Model Capabilities and Failures

  • Strong correlation between coding ability and in-game performance; top models progress beyond early-game resource extraction.
  • Two main weaknesses:
    • Spatial reasoning: off‑by‑one placements, tangled layouts, mis-rotated inserters, and pipes with incompatible fluids adjacent.
    • Long‑term planning: agents focus on local fixes and small constructs, rarely develop scalable production or compounding growth.
  • Models often loop on failing actions (“target fixation”) and struggle to recover from earlier design mistakes (e.g. broken topology).
  • Oil and complex production chains are notably hard; agents can handle simple “essential tasks” in isolation but don’t reliably invoke them in open‑ended “build the biggest factory” episodes.

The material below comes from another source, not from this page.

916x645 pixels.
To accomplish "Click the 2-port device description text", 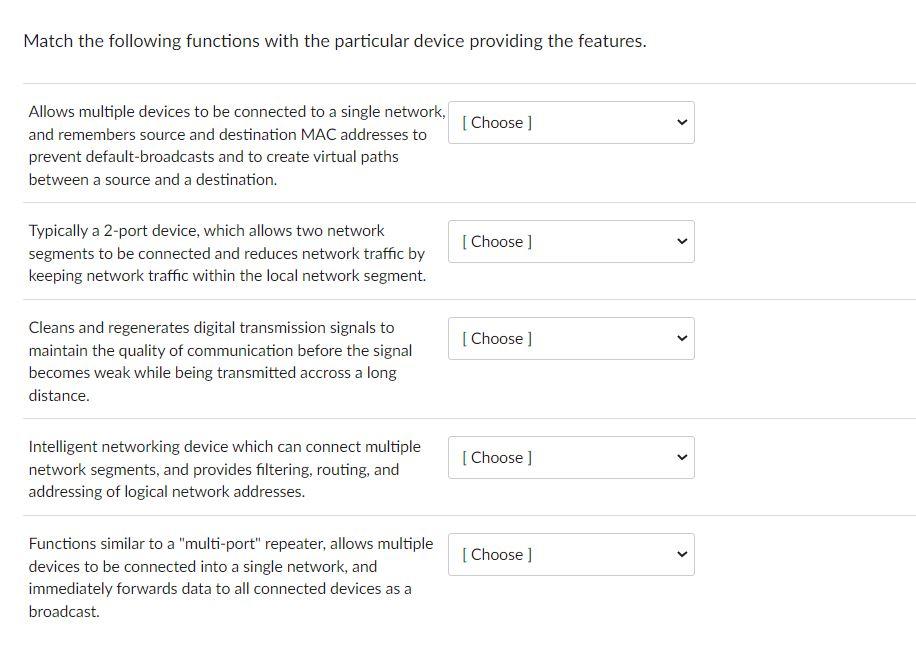I will click(230, 253).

Spatial Representation and Modalities

  • Current eval is text-only over object lists with coordinates and neighborhood info.
  • Attempts with Mermaid diagrams, visual DSLs, and screenshots (VLMs) did not help; more entities made models more confused and hallucinatory.
  • ASCII/grid or Unicode encodings are discussed but raise token-budget and tokenization issues; sparse symbolic encodings seem less confusing.
  • Future ideas: relative-position vectors between entities, factorio-specific visual encoders, and a dedicated “FLE‑V” visual benchmark.

Benchmarks, Metrics, and Tasks

  • Main metric is “production score” (value-weighted total output), with milestones for first-time automation of items; SPM is tracked but not primary.
  • Community suggests richer tasks: tower‑defense style biter waves, factory-debugging and throughput optimization, belt balancers, train signaling, and large banks of tiny, auto-generated “IQ test” scenarios.
  • Reward shaping analogies to Pokémon RL: incremental rewards for automating new items/science.

Classical AI, Tools, and Game AI Implications

  • Several argue Factorio could largely be “solved” with GOFAI/OR/metaheuristics; FLE agents can, in principle, write or call such solvers (e.g., Z3), but none have yet.
  • Broader view: LLMs should orchestrate specialized planners rather than directly micromanage all actions.
  • Debate over using LLMs as in‑game opponents: many doubt it’s necessary or fun for most genres, but see promise for coaches, strategy AIs, and diplomacy.